BEGIN PROVIDED DATA

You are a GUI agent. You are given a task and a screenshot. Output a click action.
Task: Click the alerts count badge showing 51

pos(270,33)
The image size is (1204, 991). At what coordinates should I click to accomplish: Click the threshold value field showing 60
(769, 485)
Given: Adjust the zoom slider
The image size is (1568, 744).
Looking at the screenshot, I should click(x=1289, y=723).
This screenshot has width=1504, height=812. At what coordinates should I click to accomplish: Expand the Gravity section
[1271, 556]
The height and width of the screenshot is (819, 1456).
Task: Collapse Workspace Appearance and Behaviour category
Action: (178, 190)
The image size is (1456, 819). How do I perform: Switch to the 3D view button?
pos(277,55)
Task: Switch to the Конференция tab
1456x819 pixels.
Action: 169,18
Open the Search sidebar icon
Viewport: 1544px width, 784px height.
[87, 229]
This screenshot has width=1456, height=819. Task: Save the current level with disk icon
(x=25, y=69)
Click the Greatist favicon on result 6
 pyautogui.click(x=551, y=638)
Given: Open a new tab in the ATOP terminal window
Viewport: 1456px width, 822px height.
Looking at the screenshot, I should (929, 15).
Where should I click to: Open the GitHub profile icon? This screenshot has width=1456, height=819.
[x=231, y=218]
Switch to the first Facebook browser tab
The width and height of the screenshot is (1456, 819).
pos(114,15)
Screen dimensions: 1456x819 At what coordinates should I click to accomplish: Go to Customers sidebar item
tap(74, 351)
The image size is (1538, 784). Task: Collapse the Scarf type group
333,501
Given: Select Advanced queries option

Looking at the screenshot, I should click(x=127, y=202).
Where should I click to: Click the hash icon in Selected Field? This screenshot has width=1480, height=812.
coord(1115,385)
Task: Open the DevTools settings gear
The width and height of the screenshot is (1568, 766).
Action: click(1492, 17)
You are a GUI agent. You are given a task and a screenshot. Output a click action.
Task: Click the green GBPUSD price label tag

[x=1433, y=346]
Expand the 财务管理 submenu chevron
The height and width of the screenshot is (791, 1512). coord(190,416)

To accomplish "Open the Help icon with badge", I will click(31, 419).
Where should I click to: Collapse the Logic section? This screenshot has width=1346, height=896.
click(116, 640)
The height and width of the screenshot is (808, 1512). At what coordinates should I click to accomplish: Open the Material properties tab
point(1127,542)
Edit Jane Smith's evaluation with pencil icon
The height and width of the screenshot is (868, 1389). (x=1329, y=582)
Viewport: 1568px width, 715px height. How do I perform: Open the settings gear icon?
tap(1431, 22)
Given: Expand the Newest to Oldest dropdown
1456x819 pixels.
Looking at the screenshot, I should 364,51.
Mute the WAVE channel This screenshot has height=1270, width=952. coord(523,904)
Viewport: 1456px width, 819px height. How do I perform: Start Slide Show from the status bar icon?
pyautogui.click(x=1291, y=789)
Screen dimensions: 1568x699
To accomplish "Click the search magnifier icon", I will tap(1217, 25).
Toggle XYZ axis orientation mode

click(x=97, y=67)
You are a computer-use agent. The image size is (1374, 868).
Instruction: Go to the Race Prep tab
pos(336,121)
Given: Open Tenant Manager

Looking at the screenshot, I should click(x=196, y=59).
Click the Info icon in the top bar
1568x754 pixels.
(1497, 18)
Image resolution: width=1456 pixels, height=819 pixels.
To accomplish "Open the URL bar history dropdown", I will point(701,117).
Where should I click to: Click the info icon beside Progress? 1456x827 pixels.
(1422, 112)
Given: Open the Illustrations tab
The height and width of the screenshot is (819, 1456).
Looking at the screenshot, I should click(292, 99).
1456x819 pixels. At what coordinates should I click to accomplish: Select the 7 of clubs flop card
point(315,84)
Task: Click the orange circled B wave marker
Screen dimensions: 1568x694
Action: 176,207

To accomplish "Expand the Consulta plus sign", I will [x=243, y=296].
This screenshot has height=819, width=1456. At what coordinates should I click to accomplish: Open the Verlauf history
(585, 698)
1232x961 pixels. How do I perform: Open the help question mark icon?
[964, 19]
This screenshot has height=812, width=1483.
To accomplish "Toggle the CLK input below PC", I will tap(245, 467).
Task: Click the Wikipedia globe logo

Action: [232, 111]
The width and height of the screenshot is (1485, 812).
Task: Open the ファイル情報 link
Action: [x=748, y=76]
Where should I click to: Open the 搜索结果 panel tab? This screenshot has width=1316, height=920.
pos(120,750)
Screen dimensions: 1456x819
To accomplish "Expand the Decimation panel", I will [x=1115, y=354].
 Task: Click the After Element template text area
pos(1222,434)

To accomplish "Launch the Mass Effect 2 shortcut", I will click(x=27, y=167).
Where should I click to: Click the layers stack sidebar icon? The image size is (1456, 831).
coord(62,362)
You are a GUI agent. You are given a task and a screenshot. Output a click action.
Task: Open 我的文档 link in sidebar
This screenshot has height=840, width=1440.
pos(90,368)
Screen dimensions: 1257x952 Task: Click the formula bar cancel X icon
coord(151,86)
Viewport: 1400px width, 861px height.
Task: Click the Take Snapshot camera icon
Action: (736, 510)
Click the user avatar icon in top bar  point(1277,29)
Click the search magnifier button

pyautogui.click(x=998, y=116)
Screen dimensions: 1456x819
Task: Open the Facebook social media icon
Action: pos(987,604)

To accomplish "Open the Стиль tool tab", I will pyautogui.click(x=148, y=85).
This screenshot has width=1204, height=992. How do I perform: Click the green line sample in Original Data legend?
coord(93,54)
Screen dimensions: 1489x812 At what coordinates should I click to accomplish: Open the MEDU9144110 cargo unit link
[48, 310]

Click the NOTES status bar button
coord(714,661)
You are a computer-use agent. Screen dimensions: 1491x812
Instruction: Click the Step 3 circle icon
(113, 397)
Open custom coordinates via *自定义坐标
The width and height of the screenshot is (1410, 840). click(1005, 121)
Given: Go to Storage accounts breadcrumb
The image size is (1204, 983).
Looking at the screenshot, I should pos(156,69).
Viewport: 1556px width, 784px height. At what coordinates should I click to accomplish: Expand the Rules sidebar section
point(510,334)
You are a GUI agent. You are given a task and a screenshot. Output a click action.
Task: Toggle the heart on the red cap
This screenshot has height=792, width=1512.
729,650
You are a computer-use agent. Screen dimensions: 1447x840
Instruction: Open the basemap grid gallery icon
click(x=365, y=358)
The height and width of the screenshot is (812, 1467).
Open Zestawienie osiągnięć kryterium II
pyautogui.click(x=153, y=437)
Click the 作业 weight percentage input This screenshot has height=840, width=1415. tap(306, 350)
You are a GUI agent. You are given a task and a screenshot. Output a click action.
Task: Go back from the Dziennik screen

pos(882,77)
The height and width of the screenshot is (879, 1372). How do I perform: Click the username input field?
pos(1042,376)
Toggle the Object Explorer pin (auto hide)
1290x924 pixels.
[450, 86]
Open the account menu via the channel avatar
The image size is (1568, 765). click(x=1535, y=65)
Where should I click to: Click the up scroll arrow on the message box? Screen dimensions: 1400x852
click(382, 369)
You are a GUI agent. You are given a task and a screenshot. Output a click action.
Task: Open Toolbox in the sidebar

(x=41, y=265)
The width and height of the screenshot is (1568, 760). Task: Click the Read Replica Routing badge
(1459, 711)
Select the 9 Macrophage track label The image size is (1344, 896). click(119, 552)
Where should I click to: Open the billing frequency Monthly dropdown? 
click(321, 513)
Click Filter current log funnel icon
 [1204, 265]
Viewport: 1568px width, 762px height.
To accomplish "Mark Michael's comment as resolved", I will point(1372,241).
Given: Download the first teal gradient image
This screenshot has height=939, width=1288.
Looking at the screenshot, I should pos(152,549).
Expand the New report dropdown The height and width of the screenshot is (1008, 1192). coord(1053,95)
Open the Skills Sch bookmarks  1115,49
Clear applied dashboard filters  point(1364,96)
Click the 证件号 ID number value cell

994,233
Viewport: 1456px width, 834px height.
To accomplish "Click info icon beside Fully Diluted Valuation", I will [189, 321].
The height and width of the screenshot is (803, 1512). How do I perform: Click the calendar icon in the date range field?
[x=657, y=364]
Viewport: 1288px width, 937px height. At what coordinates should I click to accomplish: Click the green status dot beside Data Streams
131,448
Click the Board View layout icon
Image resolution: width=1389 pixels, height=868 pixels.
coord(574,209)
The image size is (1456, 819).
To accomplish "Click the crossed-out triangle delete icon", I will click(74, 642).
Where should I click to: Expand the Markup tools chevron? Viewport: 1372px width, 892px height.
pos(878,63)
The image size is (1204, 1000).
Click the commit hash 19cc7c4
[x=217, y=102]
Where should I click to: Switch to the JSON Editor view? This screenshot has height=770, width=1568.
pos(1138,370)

END PROVIDED DATA

Every line above that holds the string "computer" should be copied into the answer.

• _FINISHED EXERCISE_
You are a computer-use agent. The image size is (1374, 868).
You are a computer-use agent. Screen dimensions: 1491x812
You are a computer-use agent. Screen dimensions: 1447x840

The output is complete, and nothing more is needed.